Cook and his two companions were gone from Annoatok for 14 months, and their whereabouts in that period is a matter of intense controversy. In the view of Canadian historian Pierre Berton (Berton, 2001), Cook's story of his trek around the Arctic islands is probably legitimate; others put more faith in the story told by Cook's companions to later investigators. It has been suggested that Cook’s account actually describes his attainment of Jules Verne’s "Pole du Froid" (Pole of Cold), which was much easier to reach and to locate than the North Pole (See Fake Peak, below). If so, Cook might have altered the geographical details of his journey south through the islands to mislead investigators and cover up this fictional and largely forgotten pole. This would account for the discrepancy between his account and that of his companions. There are striking similarities between Ahpellah and Etukishook's sketched route of their journey south and the route taken by the fictional shipwrecked explorers in Jules Verne's novel "The English at the North Pole". For example, the route the two Inuit traced on a map goes right over both the Pole of Cold and the wintering site of the fictional expedition, and both expeditions went to the same area of Jones Sound in hope of finding a whaling ship to take them to civilization. For details, see Osczevski (2003) "Frederick Cook and the Forgotten Pole".

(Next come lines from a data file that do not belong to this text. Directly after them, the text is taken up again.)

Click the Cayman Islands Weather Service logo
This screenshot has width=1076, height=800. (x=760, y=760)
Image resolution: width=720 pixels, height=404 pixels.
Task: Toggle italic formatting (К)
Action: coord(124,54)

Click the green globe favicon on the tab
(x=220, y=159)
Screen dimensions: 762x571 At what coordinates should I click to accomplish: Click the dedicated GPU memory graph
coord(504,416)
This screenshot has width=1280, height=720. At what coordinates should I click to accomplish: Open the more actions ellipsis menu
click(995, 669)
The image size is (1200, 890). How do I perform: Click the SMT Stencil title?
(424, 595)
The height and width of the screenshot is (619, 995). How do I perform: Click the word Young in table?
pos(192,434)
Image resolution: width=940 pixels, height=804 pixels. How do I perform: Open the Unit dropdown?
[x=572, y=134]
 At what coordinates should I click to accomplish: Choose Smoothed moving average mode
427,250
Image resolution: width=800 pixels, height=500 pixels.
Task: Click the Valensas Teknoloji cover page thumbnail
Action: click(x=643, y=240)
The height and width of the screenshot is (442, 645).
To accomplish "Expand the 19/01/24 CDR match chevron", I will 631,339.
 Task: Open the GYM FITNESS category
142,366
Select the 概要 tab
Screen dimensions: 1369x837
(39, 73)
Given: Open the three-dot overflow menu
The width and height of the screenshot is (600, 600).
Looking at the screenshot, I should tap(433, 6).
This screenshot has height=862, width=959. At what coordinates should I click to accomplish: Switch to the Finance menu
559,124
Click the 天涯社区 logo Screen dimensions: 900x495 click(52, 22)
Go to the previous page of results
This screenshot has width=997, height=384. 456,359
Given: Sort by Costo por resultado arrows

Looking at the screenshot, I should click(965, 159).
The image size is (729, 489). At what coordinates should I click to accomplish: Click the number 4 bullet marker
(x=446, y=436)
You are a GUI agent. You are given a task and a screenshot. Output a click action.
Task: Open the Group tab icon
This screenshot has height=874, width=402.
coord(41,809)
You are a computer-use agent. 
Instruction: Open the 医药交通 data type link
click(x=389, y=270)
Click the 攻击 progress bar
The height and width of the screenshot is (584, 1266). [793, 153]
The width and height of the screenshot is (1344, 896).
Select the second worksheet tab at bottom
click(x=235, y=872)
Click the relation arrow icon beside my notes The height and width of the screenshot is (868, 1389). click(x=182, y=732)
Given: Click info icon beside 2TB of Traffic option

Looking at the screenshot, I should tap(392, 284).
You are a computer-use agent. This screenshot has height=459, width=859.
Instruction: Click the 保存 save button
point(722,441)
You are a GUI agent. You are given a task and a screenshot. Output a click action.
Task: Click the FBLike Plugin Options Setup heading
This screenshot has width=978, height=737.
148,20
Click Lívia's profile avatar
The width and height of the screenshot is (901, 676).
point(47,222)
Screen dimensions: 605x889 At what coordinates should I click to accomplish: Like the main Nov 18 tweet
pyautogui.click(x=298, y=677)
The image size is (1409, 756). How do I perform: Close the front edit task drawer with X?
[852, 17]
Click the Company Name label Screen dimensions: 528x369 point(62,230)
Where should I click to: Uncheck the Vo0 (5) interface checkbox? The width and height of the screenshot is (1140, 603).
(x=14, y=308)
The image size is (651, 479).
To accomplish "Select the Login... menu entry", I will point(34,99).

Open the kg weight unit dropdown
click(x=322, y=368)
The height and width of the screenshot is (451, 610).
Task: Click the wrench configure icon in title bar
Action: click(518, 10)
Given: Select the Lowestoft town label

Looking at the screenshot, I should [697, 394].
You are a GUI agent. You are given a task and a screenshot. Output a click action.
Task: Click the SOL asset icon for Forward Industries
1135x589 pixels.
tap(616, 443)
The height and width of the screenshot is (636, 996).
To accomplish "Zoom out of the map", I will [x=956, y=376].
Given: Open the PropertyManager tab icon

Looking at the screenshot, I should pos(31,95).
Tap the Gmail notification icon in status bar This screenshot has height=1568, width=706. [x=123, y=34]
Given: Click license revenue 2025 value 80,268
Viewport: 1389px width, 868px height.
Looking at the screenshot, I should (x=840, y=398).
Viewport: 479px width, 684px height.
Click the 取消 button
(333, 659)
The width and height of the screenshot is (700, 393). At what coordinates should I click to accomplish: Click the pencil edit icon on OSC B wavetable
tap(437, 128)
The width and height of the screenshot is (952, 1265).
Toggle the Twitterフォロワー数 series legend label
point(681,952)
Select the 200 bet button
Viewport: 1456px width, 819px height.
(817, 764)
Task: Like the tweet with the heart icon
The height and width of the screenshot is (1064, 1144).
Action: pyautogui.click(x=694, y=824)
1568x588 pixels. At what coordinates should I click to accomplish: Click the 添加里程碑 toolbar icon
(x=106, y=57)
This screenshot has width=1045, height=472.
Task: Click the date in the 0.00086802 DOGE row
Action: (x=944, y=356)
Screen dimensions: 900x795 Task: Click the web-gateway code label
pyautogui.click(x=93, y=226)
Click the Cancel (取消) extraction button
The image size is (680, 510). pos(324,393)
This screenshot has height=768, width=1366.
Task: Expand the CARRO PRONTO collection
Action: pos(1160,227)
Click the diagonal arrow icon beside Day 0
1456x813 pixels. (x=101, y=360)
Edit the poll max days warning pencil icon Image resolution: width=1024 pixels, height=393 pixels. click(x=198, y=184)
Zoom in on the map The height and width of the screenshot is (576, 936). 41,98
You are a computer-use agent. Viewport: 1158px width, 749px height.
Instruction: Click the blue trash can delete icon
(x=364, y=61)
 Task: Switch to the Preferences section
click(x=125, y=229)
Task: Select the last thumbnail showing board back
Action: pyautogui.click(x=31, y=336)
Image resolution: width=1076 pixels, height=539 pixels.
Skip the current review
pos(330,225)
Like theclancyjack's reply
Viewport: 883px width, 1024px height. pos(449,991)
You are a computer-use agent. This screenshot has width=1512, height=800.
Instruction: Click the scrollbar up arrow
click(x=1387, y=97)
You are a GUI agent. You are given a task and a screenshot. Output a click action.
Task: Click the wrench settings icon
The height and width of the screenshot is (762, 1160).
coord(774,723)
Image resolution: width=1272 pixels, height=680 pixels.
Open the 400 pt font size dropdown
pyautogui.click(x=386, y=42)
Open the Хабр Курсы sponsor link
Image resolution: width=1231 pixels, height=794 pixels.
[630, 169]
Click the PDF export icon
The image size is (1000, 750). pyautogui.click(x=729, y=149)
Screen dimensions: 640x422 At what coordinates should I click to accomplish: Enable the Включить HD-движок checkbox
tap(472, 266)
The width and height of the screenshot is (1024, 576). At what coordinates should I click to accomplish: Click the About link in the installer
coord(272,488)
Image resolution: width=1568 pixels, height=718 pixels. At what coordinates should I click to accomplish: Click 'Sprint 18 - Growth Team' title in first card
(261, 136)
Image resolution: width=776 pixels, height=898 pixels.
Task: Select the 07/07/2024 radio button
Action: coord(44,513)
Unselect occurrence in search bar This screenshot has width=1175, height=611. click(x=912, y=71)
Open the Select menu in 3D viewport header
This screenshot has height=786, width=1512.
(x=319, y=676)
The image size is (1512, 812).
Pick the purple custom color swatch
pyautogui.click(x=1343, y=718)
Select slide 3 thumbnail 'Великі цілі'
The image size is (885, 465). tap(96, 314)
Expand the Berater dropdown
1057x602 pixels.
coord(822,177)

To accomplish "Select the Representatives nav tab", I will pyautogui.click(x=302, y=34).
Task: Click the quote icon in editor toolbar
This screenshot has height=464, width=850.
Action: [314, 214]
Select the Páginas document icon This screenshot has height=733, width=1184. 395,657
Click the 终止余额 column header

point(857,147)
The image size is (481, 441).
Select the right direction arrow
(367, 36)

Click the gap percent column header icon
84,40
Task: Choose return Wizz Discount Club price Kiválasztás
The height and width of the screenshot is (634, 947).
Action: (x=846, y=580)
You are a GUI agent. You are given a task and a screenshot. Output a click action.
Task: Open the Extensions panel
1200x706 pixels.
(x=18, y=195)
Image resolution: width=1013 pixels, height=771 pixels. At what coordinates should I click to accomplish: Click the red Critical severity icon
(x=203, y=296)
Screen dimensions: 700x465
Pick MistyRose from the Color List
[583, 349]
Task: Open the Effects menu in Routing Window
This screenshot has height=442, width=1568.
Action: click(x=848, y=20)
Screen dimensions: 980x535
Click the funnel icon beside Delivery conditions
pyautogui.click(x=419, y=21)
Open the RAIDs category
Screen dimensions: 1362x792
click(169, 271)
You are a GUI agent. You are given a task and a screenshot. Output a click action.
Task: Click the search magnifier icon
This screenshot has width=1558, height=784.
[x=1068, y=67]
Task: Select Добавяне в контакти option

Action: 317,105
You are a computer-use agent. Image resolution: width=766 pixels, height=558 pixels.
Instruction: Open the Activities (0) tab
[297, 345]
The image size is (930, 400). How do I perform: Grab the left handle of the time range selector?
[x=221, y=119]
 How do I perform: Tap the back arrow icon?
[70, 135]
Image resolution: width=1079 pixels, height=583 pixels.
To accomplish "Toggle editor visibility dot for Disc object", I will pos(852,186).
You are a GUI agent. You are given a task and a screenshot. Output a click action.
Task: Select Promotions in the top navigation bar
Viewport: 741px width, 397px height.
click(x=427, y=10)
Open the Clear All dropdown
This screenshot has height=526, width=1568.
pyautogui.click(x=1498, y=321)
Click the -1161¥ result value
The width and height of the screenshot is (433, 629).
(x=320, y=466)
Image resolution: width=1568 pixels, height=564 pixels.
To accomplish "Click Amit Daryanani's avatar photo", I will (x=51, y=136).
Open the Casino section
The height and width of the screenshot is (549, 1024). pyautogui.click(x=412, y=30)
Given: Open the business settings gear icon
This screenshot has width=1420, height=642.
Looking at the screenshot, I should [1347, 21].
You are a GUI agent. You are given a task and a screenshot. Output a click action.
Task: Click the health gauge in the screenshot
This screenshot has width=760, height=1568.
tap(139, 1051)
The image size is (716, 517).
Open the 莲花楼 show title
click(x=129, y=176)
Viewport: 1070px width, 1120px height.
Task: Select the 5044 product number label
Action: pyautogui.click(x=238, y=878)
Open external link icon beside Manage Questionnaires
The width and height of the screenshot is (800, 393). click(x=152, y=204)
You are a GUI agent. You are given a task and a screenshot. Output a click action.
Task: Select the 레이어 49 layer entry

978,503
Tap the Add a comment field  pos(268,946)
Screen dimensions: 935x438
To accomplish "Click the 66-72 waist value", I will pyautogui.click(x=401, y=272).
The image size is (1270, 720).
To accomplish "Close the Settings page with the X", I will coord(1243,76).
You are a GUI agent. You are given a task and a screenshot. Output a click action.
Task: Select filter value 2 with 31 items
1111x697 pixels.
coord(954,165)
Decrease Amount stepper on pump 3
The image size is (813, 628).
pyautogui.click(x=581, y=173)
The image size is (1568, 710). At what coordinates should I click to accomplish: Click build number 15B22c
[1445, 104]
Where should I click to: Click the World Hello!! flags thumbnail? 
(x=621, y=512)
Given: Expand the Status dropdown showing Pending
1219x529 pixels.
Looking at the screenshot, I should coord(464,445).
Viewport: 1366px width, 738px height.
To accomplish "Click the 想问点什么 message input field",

Cook's claim was initially widely believed. But it was disputed by Cook's now-rival polar explorer Robert Peary, who claimed to have reached the North Pole himself in April 1909. Cook initially congratulated Peary for his achievement, but Peary and his supporters launched a campaign to discredit Cook, even enlisting the aid of socially-prominent persons outside the field of science such as football coach Fielding Yost (as related in Fred Russell's 1943 book, I'll Go Quietly).
Cook never produced detailed original navigational records to substantiate his claim to have reached the North Pole. He claimed that his detailed records were part of his belongings contained in three boxes, which he left at Annoatok in April 1909 in the keeping of Harry Whitney, an American hunter who had travelled to Greenland with Peary the previous year. According to Cook's account, he was unable to bring back the boxes, because his two companions had returned to their village and there was insufficient manpower at Annoatok for a second sledge for the onward 700 mile journey south to Upernavik. When Whitney tried to bring Cook's belongings with him on his return to the USA on Peary's ship, Peary refused to allow them on board. So Whitney left Cook's boxes in a cache in Greenland. They were never found.
Cook intermittently claimed he had kept copies of his sextant navigational data and in 1911 published some which have the incorrect solar diameter. Ahwelah and Etukishook, Cook's Inuit companions, gave seemingly conflicting details about where they had gone with him. The major conflicts have been resolved in the light of improved geographical knowledge. Whitney was convinced that they had reached the North Pole with Cook, but hesitant to be drawn into the controversy. The Peary expedition's people (primarily Matthew Henson, who had a working knowledge of their language, and George Borup, who did not) claimed that Ahwelah and Etukishook told them that they had traveled only a few days journey from land. A map allegedly drawn by Ahwelaw and Etukishook correctly located and accurately depicted then-unknown Meighen Island, which strongly suggests that they visited it, as they claimed.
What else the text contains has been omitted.